A finely carved eagle head adorns the end of a massive log beam that spans the length of the second storey. The carving is visible not only from the main floor below, but also from a vantage point in a landing at the top of the stairs. The second-floor master bedroom features a custom-designed log bed set prominently in the centre of the room.
The Schluessel family shares their home with others who are attracted to the mountain setting and looking for something special when visiting Big White. Accommodation for up to 12 people can be arranged at White Spirit Lodge, and the home is available for functions, such as large group dinners and corporate meetings.
Building impressive homes with this kind of detail isn’t new to Schluessel. It’s a hobby and passion that aligns closely with his career developing large multifamily residential and commercial real estate projects in Alberta and B.C. White Spirit Lodge is the third large custom home he has built for his family.
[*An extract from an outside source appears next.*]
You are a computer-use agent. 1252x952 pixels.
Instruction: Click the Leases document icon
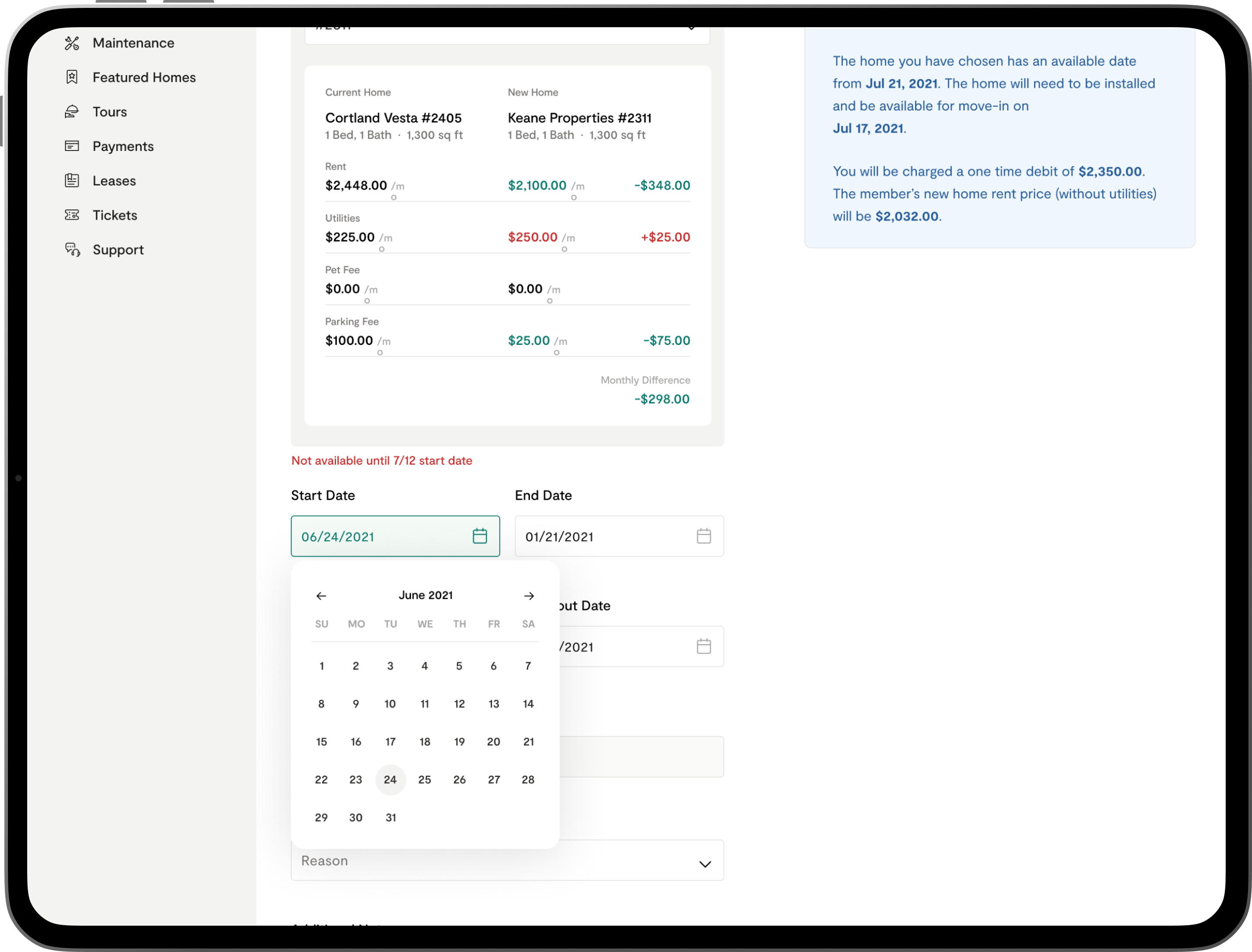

One of his other custom home creations is located on Okanagan Lake in Kelowna—another place the Schluessel family has been attracted to for its recreational offerings.
“You can ski, golf, and boat on the lake all in one day in the same area,” says Schluessel. “If you couple Big White with Kelowna, the entire region becomes an international destination, especially with Kelowna’s international airport 50 minutes away.”
The hospitable castle is making the personable resort just a little more special.
Photos by Michael Heroux.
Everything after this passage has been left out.